Stored data entries
★ ★ ★ ★ ★

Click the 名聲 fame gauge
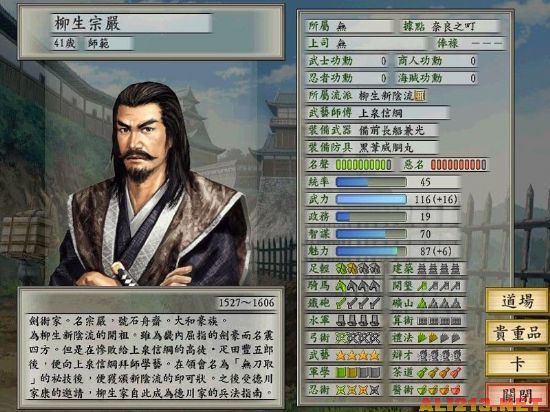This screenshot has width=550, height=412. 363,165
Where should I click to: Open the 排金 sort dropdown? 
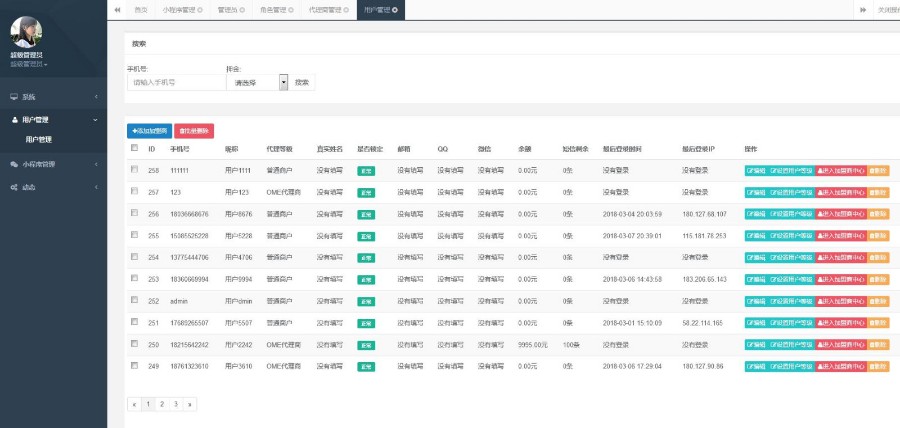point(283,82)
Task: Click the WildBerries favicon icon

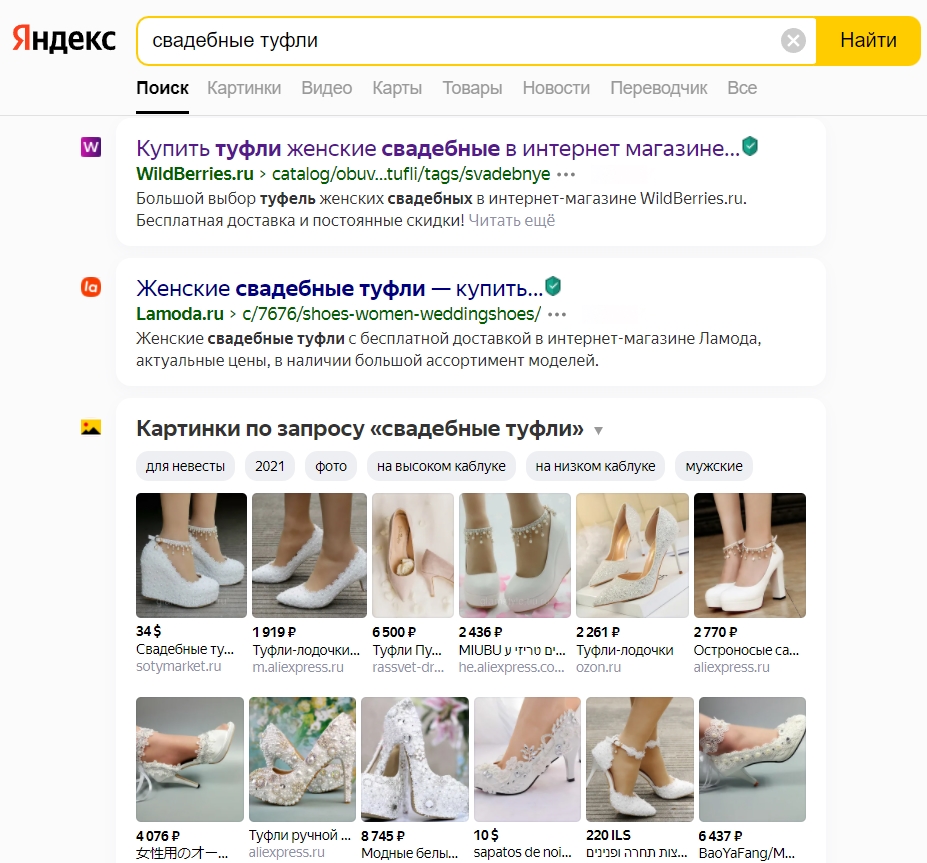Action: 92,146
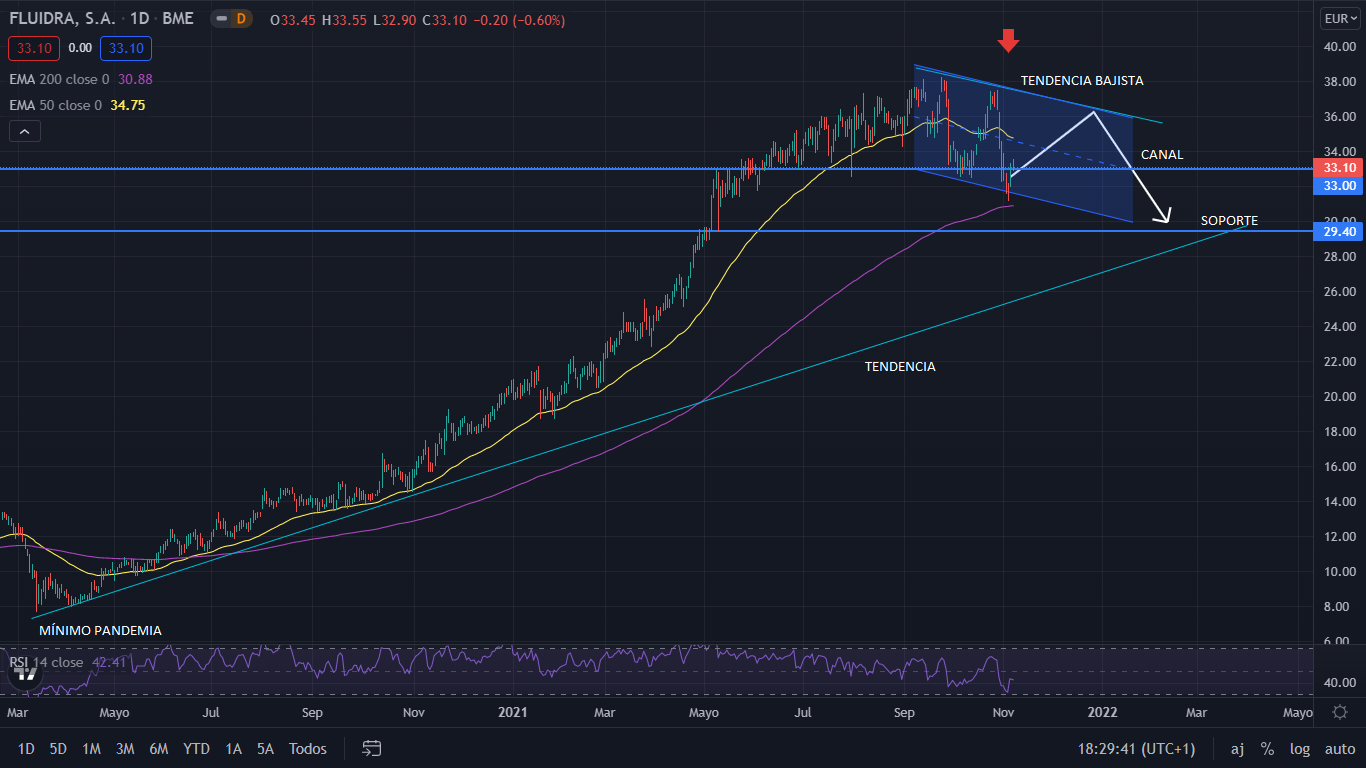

★ ★ ★ ★ ★

What to do - Could you restate all of the data above word for word and skip every picture?

Exercise result -
Click the 名聲 fame gauge
This screenshot has width=550, height=412. 363,165
Where should I click to: Open the 排金 sort dropdown? 
point(283,82)
Task: Click the WildBerries favicon icon

Action: 92,146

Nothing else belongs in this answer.